Separation of DNA and proteins through improved gel electrophoresis
Medical diagnoses and DNA sequencing can be made cheaper, faster and more reliable using a new miniaturized technique for gel electrophoresis based on conducting polymer materials, according to researchers at Linköping University in Sweden.
Gel electrophoresis is a process through which different proteins or DNA fragments are separated so that they can be identified and studied. Today, most separations require considerable manual work and are carried-out on large gels which require several hours to complete. The industry needs miniaturized systems capable of automatically performing a large number of separations simultaneously, and much more quickly.
PhD students Katarina Bengtsson and Sara Nilsson from the Transport and Separations Group at Linköping University have demonstrated a significant step toward miniaturized gel electrophoresis. Their finding – recently published in the scientific journal PLoS ONE – was achieved by developing conducting polymer materials to replace platinum electrodes that are traditionally used in gel electrophoresis systems. This advance allows the stationary metal electrodes fixed in electrophoresis equipment to be replaced. The plastic electrodes can then be included as part of a disposable cassette containing the separation gel. This eliminates cross-contamination between gels run in sequence. Other issues in electrophoresis are bubble formation and pH-changes caused by water electrolysis. PhD student Per Erlandsson has previously shown that the conducting polymer materials are able to be oxidized and reduced themselves, thereby eliminating the need to electrolyze water in electrokinetic systems.

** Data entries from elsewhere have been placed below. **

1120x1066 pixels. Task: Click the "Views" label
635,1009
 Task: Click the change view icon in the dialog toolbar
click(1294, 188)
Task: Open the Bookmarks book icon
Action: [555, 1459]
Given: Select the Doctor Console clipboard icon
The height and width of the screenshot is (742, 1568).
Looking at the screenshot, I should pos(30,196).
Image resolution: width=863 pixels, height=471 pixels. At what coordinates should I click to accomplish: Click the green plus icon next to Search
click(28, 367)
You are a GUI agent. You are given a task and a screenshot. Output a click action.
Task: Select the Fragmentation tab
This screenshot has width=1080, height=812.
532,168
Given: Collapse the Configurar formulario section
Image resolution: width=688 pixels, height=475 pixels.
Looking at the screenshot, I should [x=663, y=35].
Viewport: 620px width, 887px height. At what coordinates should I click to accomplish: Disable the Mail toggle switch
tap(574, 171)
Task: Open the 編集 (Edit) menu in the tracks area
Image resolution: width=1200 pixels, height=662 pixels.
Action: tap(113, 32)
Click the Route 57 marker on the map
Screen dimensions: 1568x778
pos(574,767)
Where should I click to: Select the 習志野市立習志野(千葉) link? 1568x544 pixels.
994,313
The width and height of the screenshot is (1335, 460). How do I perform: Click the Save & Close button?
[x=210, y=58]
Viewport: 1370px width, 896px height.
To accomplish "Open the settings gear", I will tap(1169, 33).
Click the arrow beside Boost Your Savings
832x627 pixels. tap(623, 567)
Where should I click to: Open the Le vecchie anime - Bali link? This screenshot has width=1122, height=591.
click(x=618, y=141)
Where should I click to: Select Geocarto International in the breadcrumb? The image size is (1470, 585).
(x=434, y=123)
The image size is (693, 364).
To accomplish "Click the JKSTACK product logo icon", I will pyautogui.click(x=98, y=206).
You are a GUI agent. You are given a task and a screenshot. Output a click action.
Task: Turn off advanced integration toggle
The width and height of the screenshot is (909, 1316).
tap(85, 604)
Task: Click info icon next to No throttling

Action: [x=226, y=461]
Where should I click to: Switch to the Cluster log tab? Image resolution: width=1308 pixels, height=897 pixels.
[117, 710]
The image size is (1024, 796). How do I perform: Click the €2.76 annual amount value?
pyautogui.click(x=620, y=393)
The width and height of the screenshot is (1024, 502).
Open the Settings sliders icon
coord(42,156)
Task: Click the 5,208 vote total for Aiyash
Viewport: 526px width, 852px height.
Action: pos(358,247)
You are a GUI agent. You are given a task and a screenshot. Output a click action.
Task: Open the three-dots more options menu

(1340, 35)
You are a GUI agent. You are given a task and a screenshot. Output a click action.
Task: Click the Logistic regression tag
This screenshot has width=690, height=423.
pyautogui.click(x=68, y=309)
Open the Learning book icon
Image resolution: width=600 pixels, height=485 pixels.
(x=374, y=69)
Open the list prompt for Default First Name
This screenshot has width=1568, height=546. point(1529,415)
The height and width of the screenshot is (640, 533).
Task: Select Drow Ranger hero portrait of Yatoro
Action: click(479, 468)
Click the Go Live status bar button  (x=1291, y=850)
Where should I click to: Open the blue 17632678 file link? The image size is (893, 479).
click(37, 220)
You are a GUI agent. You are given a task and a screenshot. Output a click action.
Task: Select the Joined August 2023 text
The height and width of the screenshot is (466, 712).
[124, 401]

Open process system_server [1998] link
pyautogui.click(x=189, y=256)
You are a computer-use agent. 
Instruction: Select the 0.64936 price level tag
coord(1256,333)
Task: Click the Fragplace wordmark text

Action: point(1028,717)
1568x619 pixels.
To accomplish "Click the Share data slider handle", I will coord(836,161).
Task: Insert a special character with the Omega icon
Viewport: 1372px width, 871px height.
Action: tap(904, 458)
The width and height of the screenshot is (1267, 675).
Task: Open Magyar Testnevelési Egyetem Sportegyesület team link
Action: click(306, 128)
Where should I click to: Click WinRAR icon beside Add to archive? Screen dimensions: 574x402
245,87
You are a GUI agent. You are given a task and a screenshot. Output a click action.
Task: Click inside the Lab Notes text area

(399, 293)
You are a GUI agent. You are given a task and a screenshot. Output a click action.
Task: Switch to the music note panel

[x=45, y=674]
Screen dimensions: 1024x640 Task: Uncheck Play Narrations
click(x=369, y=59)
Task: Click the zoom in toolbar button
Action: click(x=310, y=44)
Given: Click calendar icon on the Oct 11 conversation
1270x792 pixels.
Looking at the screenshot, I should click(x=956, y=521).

"One of our strategies is to find ways to use these materials, developed for the printed electronics industry, in applications other than electronics and optoelectronics. We hope that this result will accelerate the automation and miniaturization of gel electrophoresis, which in turn can make medical diagnoses and DNA sequencing cheaper, faster, and more reliable," says Assoc. Prof. Nathaniel Robinson, leader of the research group, on their "work as a logical extension of previous studies on conducting polymer electrodes in electrokinetic systems."
The technology will be further developed by the university start-up company LunaMicro AB.